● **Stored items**
---
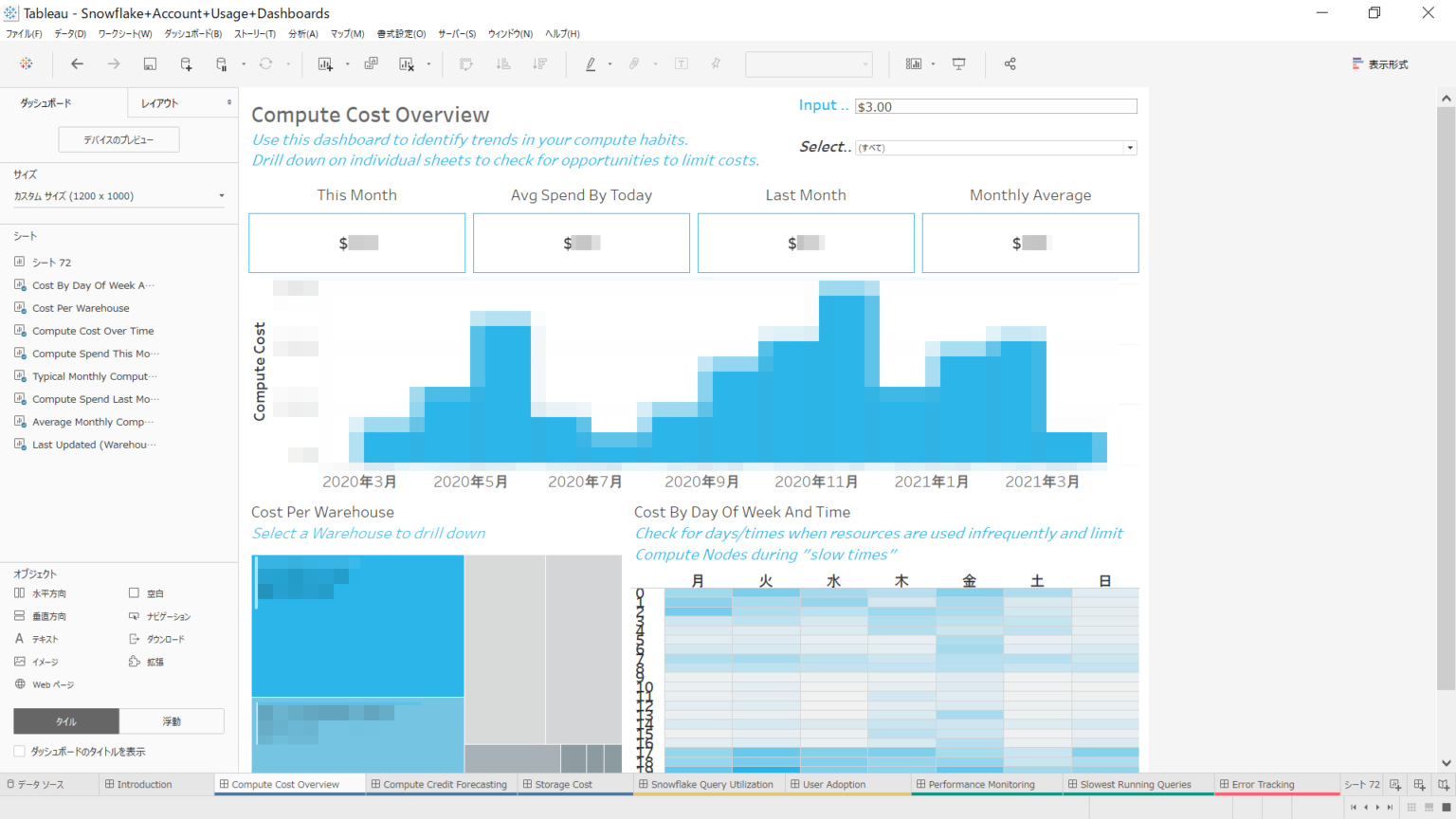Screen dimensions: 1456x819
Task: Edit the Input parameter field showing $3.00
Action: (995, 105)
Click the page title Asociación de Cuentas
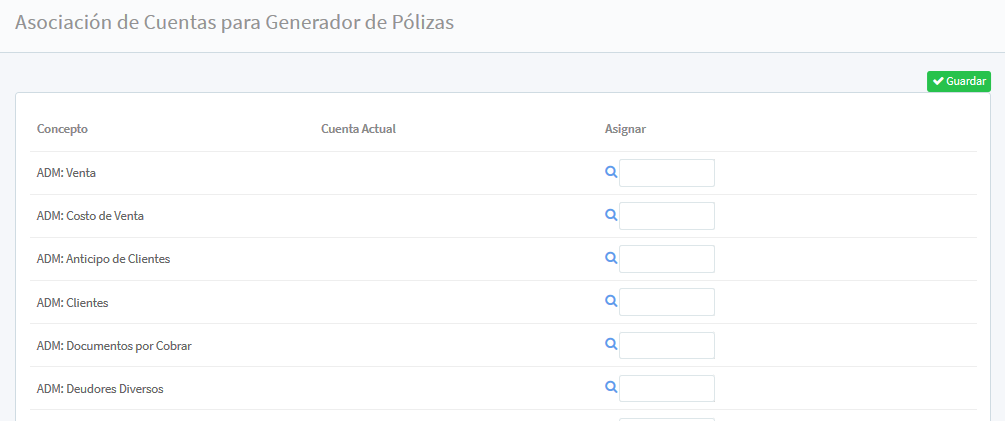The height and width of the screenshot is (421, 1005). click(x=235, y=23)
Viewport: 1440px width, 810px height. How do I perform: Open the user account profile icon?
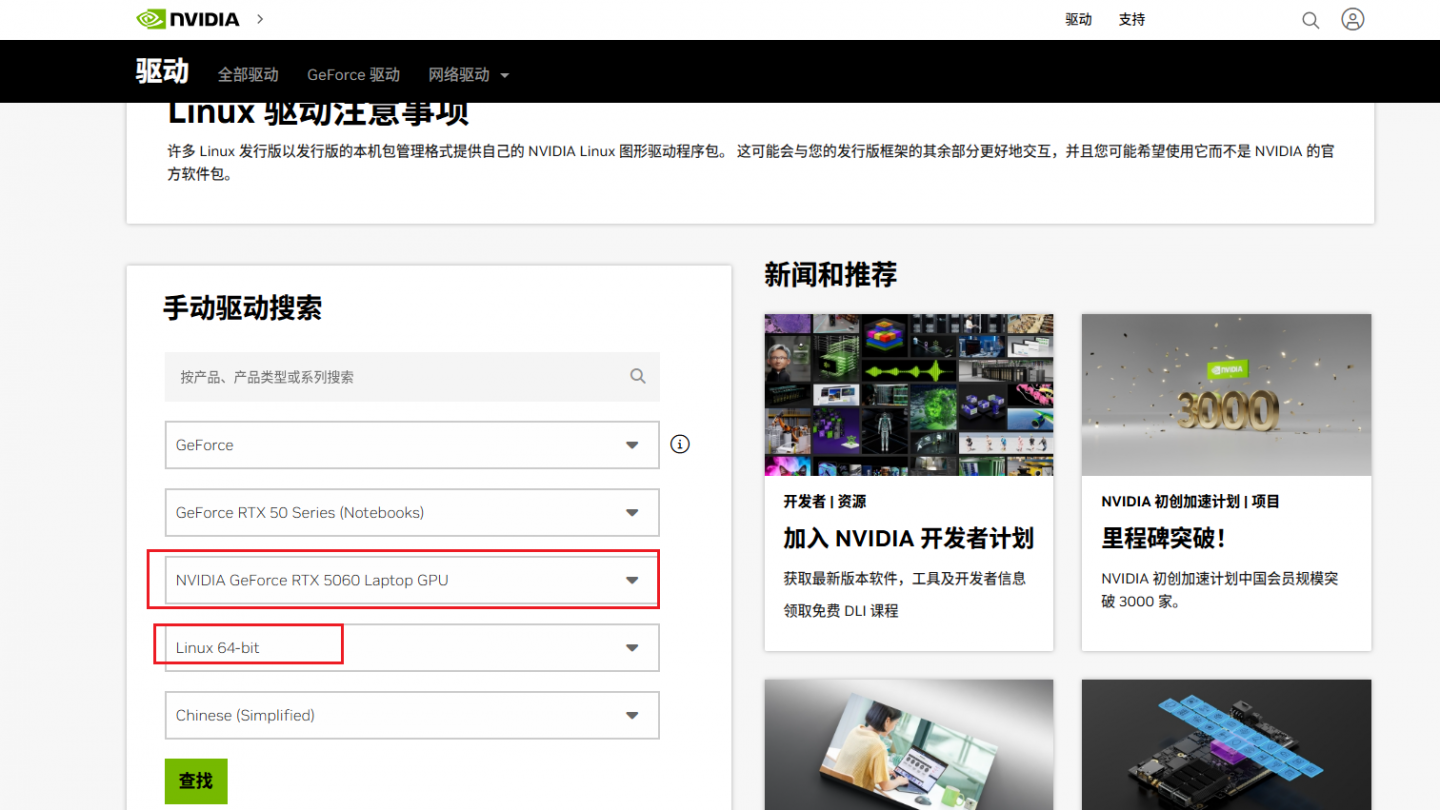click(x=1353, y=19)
---
● **TASK PROMPT**
Nothing but the lines from the one holding "Viewport: 1440px width, 810px" through the last line of the entries should be written out, exactly and inclusively, minus the pictures.

● **OUTPUT FOR THIS EXERCISE**
Viewport: 1440px width, 810px height. How do I perform: Open the user account profile icon?
click(x=1353, y=19)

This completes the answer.